Jas213 (talk) 00:42, 29 May 2018 (BST) Note that the last two trajectories go into the complete wrong direction away from the TS region. Comment why one is reactive the others are not.
Polanyi's rules
The different motions (e.g. vibrational and rotational) on a reaction are discussed by Polanyi Rules.
As the forward reaction in F + H2 ⇌ H + HF is exothermic, the transition state resembles the reactants and occurs early, and therefore is promoted by translational motion. This motion is resembled by the momentum corresponding to the molecules which initially are further apart (in this case the AB momentum), as this momentum is responsible for the strength of the collision.
In the backward reaction which is endothermic, the transition state is late and is hence promoted by a high initial vibrational energy of the starting material.

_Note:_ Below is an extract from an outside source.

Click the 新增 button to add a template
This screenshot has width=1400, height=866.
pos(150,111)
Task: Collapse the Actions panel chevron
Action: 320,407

The momentum of the initially bonded molecule represents this energy.
Thus, it depends on the reaction monitored which momentum leads to a promotion of which reaction.
The reaction examined above corresponds to the endothermic one, which explains why an increase in the AB-momentum results in no reaction.
Jas213 (talk) 00:45, 29 May 2018 (BST) Where are your references for the Polanyi rules? The examined above is not the endothermic scenario, but the exothermic one (going from HH to HF) You should have discussed the other reaction with examples as well.
References
- ↑ J.C. Polanyi, D.C. Tardy, 1969, J. Chem. Phys., Vol.51 "Energy Distribution in the Exothermic Reaction F + H2 , and the Endothermic Reaction HF + H", p.255-321.
- ↑ http://www.wiredchemist.com/chemistry/data/bond_energies_lengths.html (Assessed on 15/05/2018 17ː10).